Believe me, Torquatus, we are born to a loftier and grander destiny; and this is proved not merely by the endowments of our minds, which possess power to recollect countless experiences (in your case power unlimited) and an insight into the future not far removed from prophecy, and honor the governor of passion, and justice the loyal guardian of human fellowship, and a staunch and unwavering disregard of pain and death when there are toils to be endured or dangers to be faced – well, these are the endowments of our minds; I beg you now also to think even of our limbs and our senses, which will appear to you, like the other divisions of our body, not merely to accompany the virtues, but even to do them service. Now if in the body itself there are many things to be preferred to pleasure, strength for example, health, swiftness, beauty, what I ask do you suppose is the case with our minds? Those most learned men of old thought that mind contained a certain heavenly and godlike element. But if pleasure were equivalent to the supreme good, as you assert, it would be an enviable thing to live day and night without intermission in a state of extreme pleasure, all the senses being agitated by, and so to Say, steeped in sweetness of every kind. Now who is there deserving the name of man, that would choose to continue for one whole day in pleasure of such a kind?

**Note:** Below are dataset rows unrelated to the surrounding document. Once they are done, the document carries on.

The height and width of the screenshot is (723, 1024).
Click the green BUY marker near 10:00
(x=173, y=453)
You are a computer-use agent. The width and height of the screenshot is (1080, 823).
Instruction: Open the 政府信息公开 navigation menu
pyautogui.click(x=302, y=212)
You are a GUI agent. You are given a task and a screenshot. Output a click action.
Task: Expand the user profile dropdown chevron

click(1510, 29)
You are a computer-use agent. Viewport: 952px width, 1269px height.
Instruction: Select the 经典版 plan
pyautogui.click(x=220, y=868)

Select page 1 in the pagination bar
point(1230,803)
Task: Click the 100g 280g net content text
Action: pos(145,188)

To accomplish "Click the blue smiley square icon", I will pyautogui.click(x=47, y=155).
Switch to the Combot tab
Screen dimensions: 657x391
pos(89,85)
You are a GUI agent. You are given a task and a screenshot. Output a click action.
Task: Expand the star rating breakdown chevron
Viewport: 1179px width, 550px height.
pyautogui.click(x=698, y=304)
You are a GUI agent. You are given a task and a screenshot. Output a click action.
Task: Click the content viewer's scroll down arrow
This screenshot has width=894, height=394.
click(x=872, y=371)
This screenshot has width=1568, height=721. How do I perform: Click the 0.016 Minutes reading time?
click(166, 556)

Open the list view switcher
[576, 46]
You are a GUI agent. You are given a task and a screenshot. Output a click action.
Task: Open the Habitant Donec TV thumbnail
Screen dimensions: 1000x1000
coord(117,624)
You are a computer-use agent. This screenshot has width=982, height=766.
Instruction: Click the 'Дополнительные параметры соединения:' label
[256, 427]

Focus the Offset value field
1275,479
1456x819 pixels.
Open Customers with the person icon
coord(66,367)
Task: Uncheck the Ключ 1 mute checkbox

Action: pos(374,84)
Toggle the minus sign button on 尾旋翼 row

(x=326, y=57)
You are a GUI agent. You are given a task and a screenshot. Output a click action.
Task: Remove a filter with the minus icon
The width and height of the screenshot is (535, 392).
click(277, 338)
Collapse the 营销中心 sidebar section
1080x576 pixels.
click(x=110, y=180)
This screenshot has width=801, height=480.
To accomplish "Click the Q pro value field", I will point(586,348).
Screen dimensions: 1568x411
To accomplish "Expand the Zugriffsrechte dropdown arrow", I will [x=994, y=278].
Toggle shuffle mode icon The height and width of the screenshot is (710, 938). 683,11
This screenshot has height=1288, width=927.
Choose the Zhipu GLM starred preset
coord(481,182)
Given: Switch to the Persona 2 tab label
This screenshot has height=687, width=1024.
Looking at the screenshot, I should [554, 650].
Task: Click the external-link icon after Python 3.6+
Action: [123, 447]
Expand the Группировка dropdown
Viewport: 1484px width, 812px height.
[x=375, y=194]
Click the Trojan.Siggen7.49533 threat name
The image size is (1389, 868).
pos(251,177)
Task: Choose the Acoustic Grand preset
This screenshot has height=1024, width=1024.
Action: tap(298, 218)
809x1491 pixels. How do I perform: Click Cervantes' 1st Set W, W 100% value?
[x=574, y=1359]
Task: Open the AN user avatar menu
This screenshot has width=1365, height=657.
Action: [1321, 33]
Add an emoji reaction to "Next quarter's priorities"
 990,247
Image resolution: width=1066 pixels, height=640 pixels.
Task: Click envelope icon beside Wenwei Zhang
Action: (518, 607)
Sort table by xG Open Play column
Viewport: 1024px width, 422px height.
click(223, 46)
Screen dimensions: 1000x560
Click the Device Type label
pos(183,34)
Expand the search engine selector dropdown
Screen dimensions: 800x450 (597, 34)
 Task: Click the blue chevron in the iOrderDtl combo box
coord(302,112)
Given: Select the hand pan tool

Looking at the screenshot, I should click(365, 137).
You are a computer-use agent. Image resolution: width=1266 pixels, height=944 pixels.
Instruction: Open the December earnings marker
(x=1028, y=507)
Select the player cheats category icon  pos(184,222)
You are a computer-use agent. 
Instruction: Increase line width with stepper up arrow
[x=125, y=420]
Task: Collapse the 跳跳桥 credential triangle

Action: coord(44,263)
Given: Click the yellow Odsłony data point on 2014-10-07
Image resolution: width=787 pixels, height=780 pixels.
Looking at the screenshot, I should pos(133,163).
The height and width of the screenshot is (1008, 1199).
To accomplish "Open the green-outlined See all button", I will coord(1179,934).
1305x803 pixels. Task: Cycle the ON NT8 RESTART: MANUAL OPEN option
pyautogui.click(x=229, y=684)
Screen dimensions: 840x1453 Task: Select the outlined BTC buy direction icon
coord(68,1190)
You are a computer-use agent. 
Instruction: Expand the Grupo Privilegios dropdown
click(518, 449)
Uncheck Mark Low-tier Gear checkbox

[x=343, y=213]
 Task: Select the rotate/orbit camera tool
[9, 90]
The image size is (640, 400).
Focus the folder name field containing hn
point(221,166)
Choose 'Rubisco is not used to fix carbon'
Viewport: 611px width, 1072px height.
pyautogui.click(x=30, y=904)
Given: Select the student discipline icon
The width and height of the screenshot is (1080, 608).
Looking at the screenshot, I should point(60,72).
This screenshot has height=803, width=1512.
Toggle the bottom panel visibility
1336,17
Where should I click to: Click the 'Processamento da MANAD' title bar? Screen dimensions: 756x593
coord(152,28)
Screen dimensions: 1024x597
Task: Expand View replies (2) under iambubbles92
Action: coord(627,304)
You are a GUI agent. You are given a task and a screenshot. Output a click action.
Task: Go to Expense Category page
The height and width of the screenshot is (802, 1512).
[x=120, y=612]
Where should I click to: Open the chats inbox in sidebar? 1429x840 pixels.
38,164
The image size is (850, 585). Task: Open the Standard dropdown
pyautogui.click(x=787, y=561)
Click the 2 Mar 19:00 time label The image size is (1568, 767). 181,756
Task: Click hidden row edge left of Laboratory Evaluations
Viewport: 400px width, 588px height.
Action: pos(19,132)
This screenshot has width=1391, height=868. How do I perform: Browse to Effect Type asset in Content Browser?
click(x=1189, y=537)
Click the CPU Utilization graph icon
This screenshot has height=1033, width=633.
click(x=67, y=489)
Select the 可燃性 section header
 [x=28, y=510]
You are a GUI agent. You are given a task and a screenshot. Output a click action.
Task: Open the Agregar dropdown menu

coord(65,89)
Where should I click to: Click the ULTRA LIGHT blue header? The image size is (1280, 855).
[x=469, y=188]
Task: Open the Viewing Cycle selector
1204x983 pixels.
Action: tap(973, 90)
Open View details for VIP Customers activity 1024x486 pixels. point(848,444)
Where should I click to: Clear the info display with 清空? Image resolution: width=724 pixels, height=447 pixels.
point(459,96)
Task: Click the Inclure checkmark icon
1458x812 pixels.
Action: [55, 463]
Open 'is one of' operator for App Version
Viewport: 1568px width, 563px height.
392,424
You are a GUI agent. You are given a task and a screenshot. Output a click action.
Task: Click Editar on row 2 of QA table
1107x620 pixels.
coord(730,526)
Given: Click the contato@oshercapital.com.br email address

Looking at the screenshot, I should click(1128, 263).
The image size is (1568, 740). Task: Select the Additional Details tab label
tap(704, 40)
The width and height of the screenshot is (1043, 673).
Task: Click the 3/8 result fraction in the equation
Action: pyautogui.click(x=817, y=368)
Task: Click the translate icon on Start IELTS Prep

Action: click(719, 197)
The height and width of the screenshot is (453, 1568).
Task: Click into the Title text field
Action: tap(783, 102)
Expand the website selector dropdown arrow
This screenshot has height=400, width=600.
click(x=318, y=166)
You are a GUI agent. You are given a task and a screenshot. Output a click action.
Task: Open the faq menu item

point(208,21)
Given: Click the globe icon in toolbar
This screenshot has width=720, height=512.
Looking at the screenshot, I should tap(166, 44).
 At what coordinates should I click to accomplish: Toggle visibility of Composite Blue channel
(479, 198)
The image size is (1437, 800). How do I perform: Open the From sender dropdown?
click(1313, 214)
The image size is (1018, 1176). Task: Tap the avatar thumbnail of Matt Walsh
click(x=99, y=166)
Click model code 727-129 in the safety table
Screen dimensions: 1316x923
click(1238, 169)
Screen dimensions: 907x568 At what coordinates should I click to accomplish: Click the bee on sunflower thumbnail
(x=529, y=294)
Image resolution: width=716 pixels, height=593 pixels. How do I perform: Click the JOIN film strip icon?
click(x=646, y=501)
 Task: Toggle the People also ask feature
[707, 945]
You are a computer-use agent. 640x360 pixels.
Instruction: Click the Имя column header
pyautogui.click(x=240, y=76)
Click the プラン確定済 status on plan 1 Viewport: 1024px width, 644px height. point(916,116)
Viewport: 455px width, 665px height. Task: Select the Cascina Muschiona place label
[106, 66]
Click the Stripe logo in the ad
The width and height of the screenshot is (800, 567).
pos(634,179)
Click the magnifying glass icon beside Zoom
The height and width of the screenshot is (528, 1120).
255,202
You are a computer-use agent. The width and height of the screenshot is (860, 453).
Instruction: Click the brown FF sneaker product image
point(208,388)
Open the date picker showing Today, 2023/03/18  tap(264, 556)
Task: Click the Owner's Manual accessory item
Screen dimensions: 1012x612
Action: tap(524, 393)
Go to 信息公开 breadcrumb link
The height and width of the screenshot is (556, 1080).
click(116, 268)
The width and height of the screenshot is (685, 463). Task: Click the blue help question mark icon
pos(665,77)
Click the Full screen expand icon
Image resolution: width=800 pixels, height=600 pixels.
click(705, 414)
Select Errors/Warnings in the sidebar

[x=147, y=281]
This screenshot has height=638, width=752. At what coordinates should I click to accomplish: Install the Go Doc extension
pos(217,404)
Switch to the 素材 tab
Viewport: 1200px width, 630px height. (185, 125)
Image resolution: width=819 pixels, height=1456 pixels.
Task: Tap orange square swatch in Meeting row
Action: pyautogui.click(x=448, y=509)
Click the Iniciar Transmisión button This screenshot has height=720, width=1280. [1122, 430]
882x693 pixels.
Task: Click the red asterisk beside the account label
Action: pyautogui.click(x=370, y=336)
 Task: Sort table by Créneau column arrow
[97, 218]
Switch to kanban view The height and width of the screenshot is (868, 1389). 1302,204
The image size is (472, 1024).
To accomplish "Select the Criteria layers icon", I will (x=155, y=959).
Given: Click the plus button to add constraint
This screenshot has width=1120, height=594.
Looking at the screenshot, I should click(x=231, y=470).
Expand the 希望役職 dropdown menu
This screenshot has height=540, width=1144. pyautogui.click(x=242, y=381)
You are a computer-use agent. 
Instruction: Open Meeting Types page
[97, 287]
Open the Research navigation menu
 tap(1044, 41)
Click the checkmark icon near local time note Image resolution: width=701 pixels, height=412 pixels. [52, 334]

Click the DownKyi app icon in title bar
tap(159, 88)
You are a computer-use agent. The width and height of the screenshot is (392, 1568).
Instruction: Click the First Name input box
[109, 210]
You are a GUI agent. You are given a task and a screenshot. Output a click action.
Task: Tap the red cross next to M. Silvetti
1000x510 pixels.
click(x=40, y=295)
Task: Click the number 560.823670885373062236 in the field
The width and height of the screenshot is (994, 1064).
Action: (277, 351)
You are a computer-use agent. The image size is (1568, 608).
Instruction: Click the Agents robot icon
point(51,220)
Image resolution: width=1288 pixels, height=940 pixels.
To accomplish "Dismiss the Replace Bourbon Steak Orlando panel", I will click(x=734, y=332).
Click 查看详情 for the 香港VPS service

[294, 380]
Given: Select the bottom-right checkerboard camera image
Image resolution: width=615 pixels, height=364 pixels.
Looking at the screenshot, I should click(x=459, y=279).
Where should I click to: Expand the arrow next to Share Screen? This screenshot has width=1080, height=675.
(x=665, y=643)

The Cyrenaics I admit are not averse to it; your friends treat these matters with greater decency; they perhaps with greater consistency. But let us survey in our thoughts not these very important arts, lacking which some men were called inert by our ancestors; what I ask is whether you suppose, I do not say Homer, Archilochus, or Pindar, but Phidias, Polyclitus, or Zeuxis, to have regulated their arts by pleasure. Will then an artist aim higher in order to secure beauty of form than a preeminent citizen in the hope to achieve beauty of action? Now what other reason is there for so serious a misconception, spread far and wide as it is, but that the philosopher who pronounces pleasure to be the supreme good takes counsel, not with that part of his mind in which thought and reflection reside, but with his passions, that is to say, with the most frivolous part of his soul? If gods exist, as even your school supposes, I ask you how they can be happy, when they cannot realize pleasure with their bodily faculties, or if they are happy without that kind of pleasure, why you refuse to allow that wise man can have similar intellectual enjoyment?